The Dutch brewer Heineken said yesterday that it had surpassed the acceptance rate needed for its takeover of the Austrian brewer BBAG.

Heineken said in a statement that it held 80% of the shares in the holding company of Austria's BBAG, passing the 75 percent threshold on which the offer was contingent.

The deal will make Heineken the largest brewer in Central Europe. The deal, which was announced in early May was a €1.9 billion bid. In the statement Heineken said it expected to buy the remaining shares of the holding company over the next two years.

Heineken's next steps will be to seek regulatory approval and then to launch a public offer for the outstanding shares of BBAG and its sub-holding Brau Union. Heineken will make offers at prices of €124.00 per BBAG share and €127.27 per BU share.
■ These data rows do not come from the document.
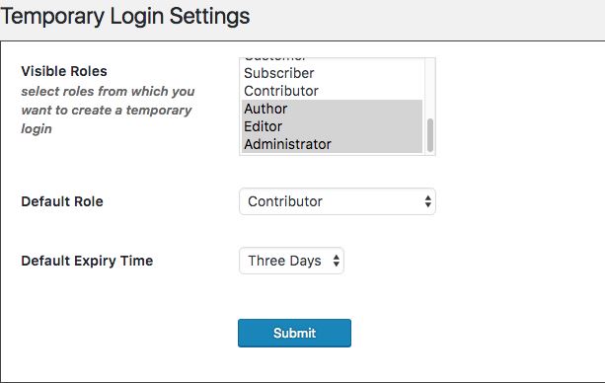The image size is (605, 383).
Task: Select Contributor in Visible Roles list
Action: [x=332, y=91]
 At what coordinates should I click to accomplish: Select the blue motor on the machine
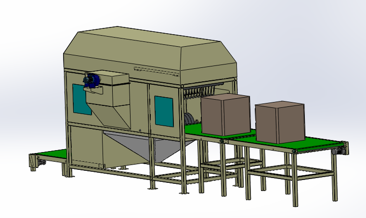[91, 80]
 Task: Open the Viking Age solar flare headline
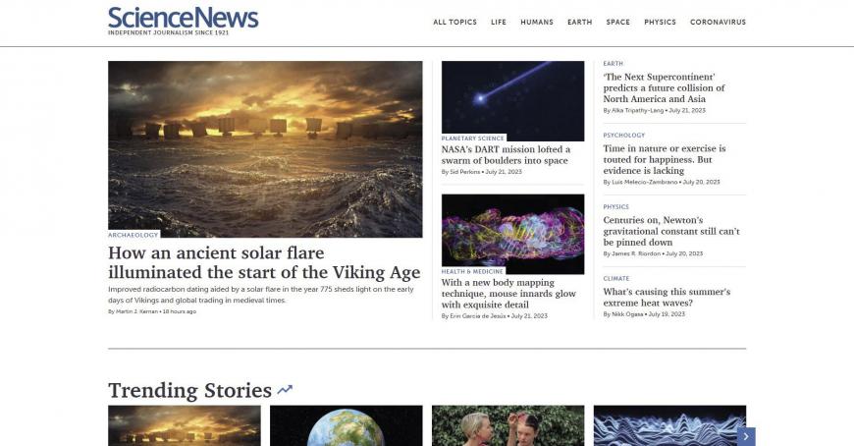click(264, 262)
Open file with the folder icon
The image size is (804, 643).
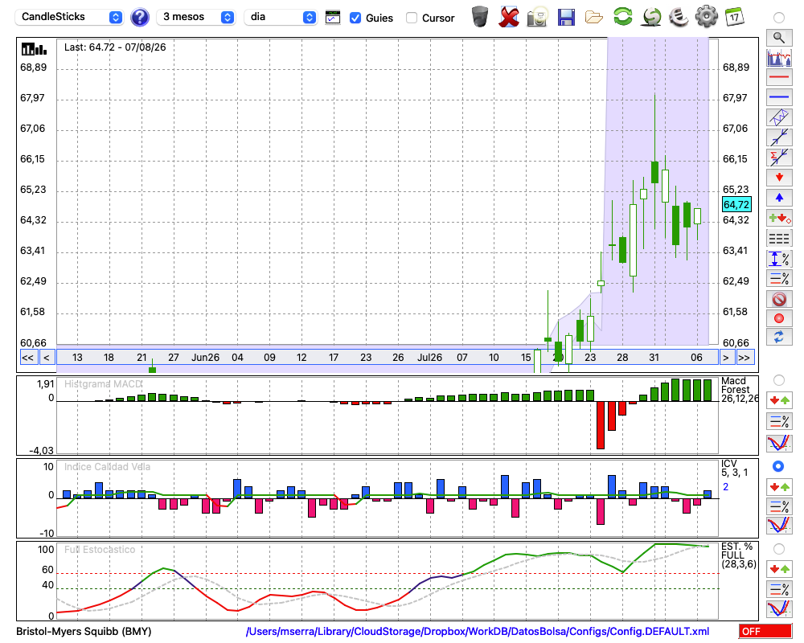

These offers are expected to be made in the final quarter of 2003/first quarter of 2004.

After completion of the transaction, Heineken and BBAG will combine all their operations in Central Europe in the newly formed company Brau Union AG. This company will be responsible for all operations in 13 Central European countries, namely: Austria, Poland, the Czech Republic, Romania, Hungary, Serbia-Montenegro, Slovakia, Bulgaria, Croatia, Bosnia-Herzegovina, Slovenia, Macedonia and Albania.